'''

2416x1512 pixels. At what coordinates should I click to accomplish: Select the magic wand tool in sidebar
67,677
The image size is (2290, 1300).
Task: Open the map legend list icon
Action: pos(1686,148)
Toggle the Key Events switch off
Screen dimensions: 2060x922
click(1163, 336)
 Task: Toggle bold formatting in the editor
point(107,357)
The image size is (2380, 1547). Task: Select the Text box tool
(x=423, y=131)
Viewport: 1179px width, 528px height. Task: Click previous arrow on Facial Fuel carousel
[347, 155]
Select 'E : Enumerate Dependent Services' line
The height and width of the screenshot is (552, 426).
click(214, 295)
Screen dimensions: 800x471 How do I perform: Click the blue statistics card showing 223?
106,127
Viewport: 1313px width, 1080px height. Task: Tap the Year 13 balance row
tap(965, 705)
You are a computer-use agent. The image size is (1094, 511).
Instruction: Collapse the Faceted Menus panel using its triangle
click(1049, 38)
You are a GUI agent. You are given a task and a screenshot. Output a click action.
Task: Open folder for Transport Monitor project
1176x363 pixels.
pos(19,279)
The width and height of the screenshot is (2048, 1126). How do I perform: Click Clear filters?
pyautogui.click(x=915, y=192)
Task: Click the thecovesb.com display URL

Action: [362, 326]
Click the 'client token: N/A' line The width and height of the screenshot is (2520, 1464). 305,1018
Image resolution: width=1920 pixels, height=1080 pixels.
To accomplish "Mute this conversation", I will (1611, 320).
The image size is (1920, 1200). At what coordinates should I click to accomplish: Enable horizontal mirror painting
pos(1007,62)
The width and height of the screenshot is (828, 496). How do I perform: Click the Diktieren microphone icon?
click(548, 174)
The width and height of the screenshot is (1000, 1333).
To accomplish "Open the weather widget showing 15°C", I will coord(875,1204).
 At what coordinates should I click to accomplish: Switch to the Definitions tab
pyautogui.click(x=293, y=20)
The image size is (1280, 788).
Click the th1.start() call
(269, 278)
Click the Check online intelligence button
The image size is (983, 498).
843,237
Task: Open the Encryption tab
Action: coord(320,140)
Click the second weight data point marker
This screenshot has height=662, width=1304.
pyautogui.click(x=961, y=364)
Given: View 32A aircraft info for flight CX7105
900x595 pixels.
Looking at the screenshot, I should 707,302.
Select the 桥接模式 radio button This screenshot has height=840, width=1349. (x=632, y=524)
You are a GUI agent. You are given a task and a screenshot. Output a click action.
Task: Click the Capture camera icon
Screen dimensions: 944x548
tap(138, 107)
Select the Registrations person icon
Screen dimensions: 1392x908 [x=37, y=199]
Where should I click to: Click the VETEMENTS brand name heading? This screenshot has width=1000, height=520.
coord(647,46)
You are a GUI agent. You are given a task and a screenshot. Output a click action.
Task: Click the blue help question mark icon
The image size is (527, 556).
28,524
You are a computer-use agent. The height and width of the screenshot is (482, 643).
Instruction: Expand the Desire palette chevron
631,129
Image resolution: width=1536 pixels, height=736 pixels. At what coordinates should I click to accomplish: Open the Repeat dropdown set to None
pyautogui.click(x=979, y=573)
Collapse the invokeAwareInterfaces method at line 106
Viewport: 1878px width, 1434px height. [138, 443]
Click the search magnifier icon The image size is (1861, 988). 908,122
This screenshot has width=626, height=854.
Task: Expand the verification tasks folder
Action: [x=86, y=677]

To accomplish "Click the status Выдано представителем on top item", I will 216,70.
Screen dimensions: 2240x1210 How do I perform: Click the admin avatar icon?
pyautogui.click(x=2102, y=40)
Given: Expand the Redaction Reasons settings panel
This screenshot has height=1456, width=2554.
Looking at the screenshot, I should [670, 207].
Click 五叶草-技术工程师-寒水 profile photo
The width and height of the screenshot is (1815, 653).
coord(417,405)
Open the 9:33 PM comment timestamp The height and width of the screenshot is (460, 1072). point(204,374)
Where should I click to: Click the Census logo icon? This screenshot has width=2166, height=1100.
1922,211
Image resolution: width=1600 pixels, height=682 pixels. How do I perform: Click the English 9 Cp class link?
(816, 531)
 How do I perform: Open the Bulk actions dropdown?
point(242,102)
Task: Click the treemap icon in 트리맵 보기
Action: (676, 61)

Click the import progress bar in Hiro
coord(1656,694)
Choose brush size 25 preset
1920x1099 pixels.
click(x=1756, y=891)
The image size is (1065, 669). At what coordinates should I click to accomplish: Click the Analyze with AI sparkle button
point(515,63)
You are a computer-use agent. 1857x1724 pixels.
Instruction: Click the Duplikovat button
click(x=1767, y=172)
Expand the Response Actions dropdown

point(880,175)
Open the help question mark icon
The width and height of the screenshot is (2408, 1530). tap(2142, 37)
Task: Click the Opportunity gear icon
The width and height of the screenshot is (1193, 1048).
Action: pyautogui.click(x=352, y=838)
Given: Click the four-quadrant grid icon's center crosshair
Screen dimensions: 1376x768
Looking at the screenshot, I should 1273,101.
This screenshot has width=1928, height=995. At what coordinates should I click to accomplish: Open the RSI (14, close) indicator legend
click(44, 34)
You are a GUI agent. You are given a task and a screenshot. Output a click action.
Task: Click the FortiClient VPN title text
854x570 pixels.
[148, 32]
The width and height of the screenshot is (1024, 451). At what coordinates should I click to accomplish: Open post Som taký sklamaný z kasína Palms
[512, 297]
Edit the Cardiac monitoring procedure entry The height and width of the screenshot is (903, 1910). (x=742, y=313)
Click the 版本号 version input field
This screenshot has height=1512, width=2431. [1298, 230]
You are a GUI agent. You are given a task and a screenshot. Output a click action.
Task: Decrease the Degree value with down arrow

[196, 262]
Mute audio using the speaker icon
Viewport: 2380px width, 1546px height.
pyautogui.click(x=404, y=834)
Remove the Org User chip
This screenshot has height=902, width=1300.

'''

> **Brief**: Copy all of the rows above word for word.

> **Result**:
2416x1512 pixels. At what coordinates should I click to accomplish: Select the magic wand tool in sidebar
67,677
The image size is (2290, 1300).
Task: Open the map legend list icon
Action: pos(1686,148)
Toggle the Key Events switch off
Screen dimensions: 2060x922
click(1163, 336)
 Task: Toggle bold formatting in the editor
point(107,357)
The image size is (2380, 1547). Task: Select the Text box tool
(x=423, y=131)
Viewport: 1179px width, 528px height. Task: Click previous arrow on Facial Fuel carousel
[347, 155]
Select 'E : Enumerate Dependent Services' line
The height and width of the screenshot is (552, 426).
click(214, 295)
Screen dimensions: 800x471 How do I perform: Click the blue statistics card showing 223?
106,127
Viewport: 1313px width, 1080px height. Task: Tap the Year 13 balance row
tap(965, 705)
You are a computer-use agent. The image size is (1094, 511).
Instruction: Collapse the Faceted Menus panel using its triangle
click(1049, 38)
You are a GUI agent. You are given a task and a screenshot. Output a click action.
Task: Open folder for Transport Monitor project
1176x363 pixels.
pos(19,279)
The width and height of the screenshot is (2048, 1126). How do I perform: Click Clear filters?
pyautogui.click(x=915, y=192)
Task: Click the thecovesb.com display URL

Action: [362, 326]
Click the 'client token: N/A' line The width and height of the screenshot is (2520, 1464). 305,1018
Image resolution: width=1920 pixels, height=1080 pixels.
To accomplish "Mute this conversation", I will (1611, 320).
The image size is (1920, 1200). At what coordinates should I click to accomplish: Enable horizontal mirror painting
pos(1007,62)
The width and height of the screenshot is (828, 496). How do I perform: Click the Diktieren microphone icon?
click(548, 174)
The width and height of the screenshot is (1000, 1333).
To accomplish "Open the weather widget showing 15°C", I will coord(875,1204).
 At what coordinates should I click to accomplish: Switch to the Definitions tab
pyautogui.click(x=293, y=20)
The image size is (1280, 788).
Click the th1.start() call
(269, 278)
Click the Check online intelligence button
The image size is (983, 498).
843,237
Task: Open the Encryption tab
Action: coord(320,140)
Click the second weight data point marker
This screenshot has height=662, width=1304.
pyautogui.click(x=961, y=364)
Given: View 32A aircraft info for flight CX7105
900x595 pixels.
Looking at the screenshot, I should 707,302.
Select the 桥接模式 radio button This screenshot has height=840, width=1349. (x=632, y=524)
You are a GUI agent. You are given a task and a screenshot. Output a click action.
Task: Click the Capture camera icon
Screen dimensions: 944x548
tap(138, 107)
Select the Registrations person icon
Screen dimensions: 1392x908 [x=37, y=199]
Where should I click to: Click the VETEMENTS brand name heading? This screenshot has width=1000, height=520.
coord(647,46)
You are a GUI agent. You are given a task and a screenshot. Output a click action.
Task: Click the blue help question mark icon
The image size is (527, 556).
28,524
You are a computer-use agent. The height and width of the screenshot is (482, 643).
Instruction: Expand the Desire palette chevron
631,129
Image resolution: width=1536 pixels, height=736 pixels. At what coordinates should I click to accomplish: Open the Repeat dropdown set to None
pyautogui.click(x=979, y=573)
Collapse the invokeAwareInterfaces method at line 106
Viewport: 1878px width, 1434px height. [138, 443]
Click the search magnifier icon The image size is (1861, 988). 908,122
This screenshot has width=626, height=854.
Task: Expand the verification tasks folder
Action: [x=86, y=677]

To accomplish "Click the status Выдано представителем on top item", I will 216,70.
Screen dimensions: 2240x1210 How do I perform: Click the admin avatar icon?
pyautogui.click(x=2102, y=40)
Given: Expand the Redaction Reasons settings panel
This screenshot has height=1456, width=2554.
Looking at the screenshot, I should [670, 207].
Click 五叶草-技术工程师-寒水 profile photo
The width and height of the screenshot is (1815, 653).
coord(417,405)
Open the 9:33 PM comment timestamp The height and width of the screenshot is (460, 1072). point(204,374)
Where should I click to: Click the Census logo icon? This screenshot has width=2166, height=1100.
1922,211
Image resolution: width=1600 pixels, height=682 pixels. How do I perform: Click the English 9 Cp class link?
(816, 531)
 How do I perform: Open the Bulk actions dropdown?
point(242,102)
Task: Click the treemap icon in 트리맵 보기
Action: (676, 61)

Click the import progress bar in Hiro
coord(1656,694)
Choose brush size 25 preset
1920x1099 pixels.
click(x=1756, y=891)
The image size is (1065, 669). At what coordinates should I click to accomplish: Click the Analyze with AI sparkle button
point(515,63)
You are a computer-use agent. 1857x1724 pixels.
Instruction: Click the Duplikovat button
click(x=1767, y=172)
Expand the Response Actions dropdown

point(880,175)
Open the help question mark icon
The width and height of the screenshot is (2408, 1530). tap(2142, 37)
Task: Click the Opportunity gear icon
The width and height of the screenshot is (1193, 1048).
Action: pyautogui.click(x=352, y=838)
Given: Click the four-quadrant grid icon's center crosshair
Screen dimensions: 1376x768
Looking at the screenshot, I should 1273,101.
This screenshot has width=1928, height=995. At what coordinates should I click to accomplish: Open the RSI (14, close) indicator legend
click(44, 34)
You are a GUI agent. You are given a task and a screenshot. Output a click action.
Task: Click the FortiClient VPN title text
854x570 pixels.
[148, 32]
The width and height of the screenshot is (1024, 451). At what coordinates should I click to accomplish: Open post Som taký sklamaný z kasína Palms
[512, 297]
Edit the Cardiac monitoring procedure entry The height and width of the screenshot is (903, 1910). (x=742, y=313)
Click the 版本号 version input field
This screenshot has height=1512, width=2431. [1298, 230]
You are a GUI agent. You are given a task and a screenshot. Output a click action.
Task: Decrease the Degree value with down arrow

[196, 262]
Mute audio using the speaker icon
Viewport: 2380px width, 1546px height.
pyautogui.click(x=404, y=834)
Remove the Org User chip
This screenshot has height=902, width=1300.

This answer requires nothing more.